Data for the task:

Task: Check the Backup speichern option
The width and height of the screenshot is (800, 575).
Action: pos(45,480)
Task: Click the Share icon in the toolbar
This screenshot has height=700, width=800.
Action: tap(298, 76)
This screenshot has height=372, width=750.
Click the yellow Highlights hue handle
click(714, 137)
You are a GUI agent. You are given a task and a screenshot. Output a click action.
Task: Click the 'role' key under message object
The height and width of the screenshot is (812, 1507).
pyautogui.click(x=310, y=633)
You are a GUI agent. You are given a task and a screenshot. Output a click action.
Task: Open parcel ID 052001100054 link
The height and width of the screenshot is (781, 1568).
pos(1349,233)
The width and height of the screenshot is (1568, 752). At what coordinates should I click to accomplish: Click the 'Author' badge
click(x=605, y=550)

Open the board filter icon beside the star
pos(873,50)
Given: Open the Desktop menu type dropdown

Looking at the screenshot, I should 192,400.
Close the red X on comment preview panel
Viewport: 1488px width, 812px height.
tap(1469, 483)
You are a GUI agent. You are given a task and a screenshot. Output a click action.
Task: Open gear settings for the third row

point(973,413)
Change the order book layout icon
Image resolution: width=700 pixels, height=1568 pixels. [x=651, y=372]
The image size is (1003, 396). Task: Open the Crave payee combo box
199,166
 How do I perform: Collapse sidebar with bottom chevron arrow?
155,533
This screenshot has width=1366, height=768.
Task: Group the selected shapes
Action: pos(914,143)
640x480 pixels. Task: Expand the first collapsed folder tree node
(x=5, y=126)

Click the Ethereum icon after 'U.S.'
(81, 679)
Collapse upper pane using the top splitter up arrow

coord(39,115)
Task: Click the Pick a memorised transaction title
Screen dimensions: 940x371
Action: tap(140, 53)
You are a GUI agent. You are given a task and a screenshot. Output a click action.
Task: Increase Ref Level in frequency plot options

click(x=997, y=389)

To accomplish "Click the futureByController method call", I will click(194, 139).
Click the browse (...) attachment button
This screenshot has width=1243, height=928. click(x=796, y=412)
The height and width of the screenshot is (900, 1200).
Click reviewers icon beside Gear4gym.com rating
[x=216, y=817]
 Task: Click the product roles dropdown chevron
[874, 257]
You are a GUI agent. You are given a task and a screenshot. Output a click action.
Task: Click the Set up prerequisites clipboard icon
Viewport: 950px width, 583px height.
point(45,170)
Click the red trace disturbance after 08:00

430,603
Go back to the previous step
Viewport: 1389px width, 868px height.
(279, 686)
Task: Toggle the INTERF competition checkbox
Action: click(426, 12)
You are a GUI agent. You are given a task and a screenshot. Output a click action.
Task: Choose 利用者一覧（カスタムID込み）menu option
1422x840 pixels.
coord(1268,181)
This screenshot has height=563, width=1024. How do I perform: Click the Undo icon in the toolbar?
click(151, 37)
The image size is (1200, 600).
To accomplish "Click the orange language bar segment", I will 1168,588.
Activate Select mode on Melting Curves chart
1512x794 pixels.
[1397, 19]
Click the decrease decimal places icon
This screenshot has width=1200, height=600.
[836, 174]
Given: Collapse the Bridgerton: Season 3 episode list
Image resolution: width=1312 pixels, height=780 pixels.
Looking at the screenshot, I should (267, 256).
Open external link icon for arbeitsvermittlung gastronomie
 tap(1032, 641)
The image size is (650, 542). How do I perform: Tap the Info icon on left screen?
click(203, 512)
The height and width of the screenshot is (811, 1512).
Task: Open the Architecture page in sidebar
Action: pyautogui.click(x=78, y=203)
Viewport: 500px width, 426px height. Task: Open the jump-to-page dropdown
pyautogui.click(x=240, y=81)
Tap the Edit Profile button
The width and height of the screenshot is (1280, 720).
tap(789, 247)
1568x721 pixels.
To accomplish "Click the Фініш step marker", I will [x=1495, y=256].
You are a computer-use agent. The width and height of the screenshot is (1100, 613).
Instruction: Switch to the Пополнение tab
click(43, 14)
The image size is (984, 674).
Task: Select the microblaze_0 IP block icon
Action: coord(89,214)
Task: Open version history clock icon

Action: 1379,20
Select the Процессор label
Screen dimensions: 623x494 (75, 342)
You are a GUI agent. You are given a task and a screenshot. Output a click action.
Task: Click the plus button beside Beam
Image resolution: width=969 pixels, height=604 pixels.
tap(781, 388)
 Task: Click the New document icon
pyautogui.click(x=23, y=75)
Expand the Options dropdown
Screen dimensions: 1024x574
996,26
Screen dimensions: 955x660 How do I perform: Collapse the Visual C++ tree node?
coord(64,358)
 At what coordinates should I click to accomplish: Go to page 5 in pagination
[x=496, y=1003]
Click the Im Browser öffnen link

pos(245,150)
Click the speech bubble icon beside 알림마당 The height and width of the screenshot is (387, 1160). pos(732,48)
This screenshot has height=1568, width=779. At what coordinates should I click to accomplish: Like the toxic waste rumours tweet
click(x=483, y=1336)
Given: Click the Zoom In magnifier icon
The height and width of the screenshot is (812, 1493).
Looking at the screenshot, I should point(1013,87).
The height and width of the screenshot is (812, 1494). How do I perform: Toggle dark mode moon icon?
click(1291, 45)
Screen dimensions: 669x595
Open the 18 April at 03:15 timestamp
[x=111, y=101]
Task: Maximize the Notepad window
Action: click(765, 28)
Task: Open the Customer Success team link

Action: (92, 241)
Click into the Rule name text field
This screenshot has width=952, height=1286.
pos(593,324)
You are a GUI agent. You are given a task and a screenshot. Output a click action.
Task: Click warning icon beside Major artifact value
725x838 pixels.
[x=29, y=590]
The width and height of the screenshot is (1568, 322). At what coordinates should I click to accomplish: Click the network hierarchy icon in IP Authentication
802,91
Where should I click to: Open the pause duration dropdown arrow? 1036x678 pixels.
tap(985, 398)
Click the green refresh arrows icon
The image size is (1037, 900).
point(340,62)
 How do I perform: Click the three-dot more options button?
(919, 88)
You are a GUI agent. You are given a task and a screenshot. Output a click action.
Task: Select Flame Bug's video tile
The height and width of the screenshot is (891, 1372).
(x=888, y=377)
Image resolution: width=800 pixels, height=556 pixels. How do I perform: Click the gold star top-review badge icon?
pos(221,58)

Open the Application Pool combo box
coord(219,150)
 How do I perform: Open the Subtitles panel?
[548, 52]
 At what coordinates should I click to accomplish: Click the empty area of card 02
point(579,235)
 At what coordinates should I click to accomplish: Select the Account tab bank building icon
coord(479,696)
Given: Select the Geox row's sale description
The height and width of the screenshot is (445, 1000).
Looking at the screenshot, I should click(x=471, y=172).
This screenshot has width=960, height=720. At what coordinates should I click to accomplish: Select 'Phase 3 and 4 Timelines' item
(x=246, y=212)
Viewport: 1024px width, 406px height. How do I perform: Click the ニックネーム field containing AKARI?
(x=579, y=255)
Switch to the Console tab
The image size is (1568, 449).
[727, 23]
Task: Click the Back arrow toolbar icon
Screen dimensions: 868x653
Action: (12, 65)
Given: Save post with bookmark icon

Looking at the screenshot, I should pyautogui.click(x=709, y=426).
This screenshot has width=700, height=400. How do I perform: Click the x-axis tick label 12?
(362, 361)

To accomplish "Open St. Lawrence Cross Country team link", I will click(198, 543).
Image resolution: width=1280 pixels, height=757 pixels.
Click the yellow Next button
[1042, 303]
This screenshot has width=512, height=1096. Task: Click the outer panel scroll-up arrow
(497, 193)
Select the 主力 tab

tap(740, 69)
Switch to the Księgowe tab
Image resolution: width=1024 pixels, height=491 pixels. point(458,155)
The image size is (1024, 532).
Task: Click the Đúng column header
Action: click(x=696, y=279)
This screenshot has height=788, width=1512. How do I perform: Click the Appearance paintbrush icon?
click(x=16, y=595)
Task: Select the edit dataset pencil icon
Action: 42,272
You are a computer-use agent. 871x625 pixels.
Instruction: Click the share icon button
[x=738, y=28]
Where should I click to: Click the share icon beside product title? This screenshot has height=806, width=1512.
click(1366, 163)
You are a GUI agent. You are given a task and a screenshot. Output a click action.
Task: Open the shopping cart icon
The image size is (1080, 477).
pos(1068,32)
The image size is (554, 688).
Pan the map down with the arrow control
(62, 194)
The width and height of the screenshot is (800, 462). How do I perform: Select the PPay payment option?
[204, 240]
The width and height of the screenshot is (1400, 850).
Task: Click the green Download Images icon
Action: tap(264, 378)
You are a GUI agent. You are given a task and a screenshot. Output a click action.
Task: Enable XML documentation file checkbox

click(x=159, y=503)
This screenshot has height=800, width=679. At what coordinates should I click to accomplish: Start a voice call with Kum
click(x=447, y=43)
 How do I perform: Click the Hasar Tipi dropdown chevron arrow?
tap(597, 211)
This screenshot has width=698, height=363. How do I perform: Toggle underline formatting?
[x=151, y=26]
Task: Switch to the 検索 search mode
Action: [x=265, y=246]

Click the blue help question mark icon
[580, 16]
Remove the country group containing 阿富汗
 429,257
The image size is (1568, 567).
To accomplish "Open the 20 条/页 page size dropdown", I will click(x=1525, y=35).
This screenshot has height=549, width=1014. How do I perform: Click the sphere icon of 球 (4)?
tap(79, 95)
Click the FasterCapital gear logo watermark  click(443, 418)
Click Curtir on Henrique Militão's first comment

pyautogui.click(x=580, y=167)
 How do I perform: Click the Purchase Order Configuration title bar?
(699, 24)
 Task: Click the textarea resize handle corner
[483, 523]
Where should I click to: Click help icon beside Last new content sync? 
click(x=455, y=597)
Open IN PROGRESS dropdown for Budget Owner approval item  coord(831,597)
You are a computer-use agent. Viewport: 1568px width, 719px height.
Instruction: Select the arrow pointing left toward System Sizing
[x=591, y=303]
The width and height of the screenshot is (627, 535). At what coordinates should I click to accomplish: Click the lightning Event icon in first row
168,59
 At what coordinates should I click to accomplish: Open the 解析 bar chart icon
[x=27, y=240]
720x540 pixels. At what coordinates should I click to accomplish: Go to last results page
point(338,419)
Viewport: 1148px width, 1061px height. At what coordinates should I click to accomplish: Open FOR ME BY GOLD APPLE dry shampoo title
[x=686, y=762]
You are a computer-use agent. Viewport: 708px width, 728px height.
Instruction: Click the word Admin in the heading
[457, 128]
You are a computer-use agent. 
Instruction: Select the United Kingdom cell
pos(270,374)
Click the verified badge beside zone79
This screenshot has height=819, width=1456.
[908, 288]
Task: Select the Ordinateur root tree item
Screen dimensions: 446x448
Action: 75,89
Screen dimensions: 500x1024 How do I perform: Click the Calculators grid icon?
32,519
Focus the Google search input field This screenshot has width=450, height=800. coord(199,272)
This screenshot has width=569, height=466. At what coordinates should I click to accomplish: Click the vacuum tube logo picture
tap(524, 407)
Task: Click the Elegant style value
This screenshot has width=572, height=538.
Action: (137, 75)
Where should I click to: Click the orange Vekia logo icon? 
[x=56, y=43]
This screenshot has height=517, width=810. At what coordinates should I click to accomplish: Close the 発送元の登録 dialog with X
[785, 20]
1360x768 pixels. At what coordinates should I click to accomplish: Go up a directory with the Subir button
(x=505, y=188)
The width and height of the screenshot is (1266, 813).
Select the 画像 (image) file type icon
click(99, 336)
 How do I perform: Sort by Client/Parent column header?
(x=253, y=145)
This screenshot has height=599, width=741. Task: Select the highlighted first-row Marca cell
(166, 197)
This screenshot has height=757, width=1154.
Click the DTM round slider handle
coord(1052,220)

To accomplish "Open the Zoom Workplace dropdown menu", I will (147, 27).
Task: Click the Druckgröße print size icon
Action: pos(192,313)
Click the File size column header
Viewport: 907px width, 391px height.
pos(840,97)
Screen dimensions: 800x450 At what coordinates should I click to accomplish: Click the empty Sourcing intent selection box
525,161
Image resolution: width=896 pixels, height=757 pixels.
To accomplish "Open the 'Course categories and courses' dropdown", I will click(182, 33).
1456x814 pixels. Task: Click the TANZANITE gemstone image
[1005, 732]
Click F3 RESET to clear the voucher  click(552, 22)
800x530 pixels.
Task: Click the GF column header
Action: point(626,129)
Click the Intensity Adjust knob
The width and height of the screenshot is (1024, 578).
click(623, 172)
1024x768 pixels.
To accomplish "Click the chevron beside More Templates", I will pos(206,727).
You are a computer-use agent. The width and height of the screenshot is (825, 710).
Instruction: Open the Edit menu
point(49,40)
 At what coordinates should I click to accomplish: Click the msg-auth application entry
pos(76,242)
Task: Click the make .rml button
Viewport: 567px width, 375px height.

Requirement:
In the records above, find the lines containing "computer" and copy them.

Answer for this exercise:
You are a computer-use agent. The width and height of the screenshot is (1100, 613).
You are a computer-use agent. 871x625 pixels.
You are a computer-use agent. Viewport: 1568px width, 719px height.
You are a computer-use agent. Viewport: 708px width, 728px height.
You are a computer-use agent. 
You are a computer-use agent. The width and height of the screenshot is (825, 710).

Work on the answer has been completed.